The product rule is a fundamental concept in calculus used to find the derivative of the product of two functions. In our problem, we have the function components as \(u = 1-2x\) and \(v = x+1\). The product rule states that the derivative of a product \(uv\) is given by:

• \((uv)' = u'v + uv'\)

We first need to compute the derivatives of \(u\) and \(v\):

• \(u' = -2\)
• \(v' = 1\)

Applying the product rule gives us the derivative of our expression:

• \(f'(x) = 5((-2)(x+1) + (1-2x)(1))\)

Simplifying these terms helps in finding the desired critical points, making it easier to work with the function.

In calculus, the derivative represents the rate of change of a function with respect to a variable. A derivative provides the slope of the tangent line to the curve of a function at any given point. In our exercise, differentiating the function

• \(f(x) = 5(1-2x)(x+1) - 3\)

requires using the product rule, which was done in the previous step.
After applying the product rule and simplifying, we obtained the derivative:

• \(f'(x) = -20x - 5\)

This function represents the slope of the tangent at any point \(x\). Evaluating \(f'(0)\) gives us the slope at \(x=0\), which determines how steep or flat the tangent at that specific point is.

The tangent line is a straight line that touches a curve at a single point without crossing it, providing an instantaneous rate of change at that point. In practical terms, it approximates the curve near the point of tangency.
To find the equation of the tangent line, we need its slope and a point it passes through. From our derivative:

• \(f'(0) = -5\)

This \(-5\) tells us the slope of the tangent line at the point where \(x=0\).
Next, we find the specific point by evaluating the function at \(x=0\), \(f(0) = 2\), giving the point \((0,2)\).

• The tangent line equation in the slope-intercept form is: \(y = -5x + 2\), using point-slope form for calculation.

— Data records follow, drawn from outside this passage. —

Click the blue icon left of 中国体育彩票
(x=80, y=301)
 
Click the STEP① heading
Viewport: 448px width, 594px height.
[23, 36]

The normal line is perpendicular to the tangent line at the point of tangency on a curve. The slope of the normal line is the negative reciprocal of the tangent line's slope.
Since we found the slope of the tangent line to be \(-5\), the slope \(m_{\text{normal}}\) of the normal line is:

• \(m_{\text{normal}} = \frac{1}{5}\)

The normal line also passes through the same point as the tangent line, which we found to be \((0, 2)\).
Using the point-slope formula, we derive the normal line equation:

• \(y - 2 = \frac{1}{5}(x - 0)\)
• Thus, in slope-intercept form, it becomes: \(y = \frac{1}{5}x + 2\)

With these calculations, we've successfully identified the normal line that maintains a 90-degree angle to the tangent at the point of interest.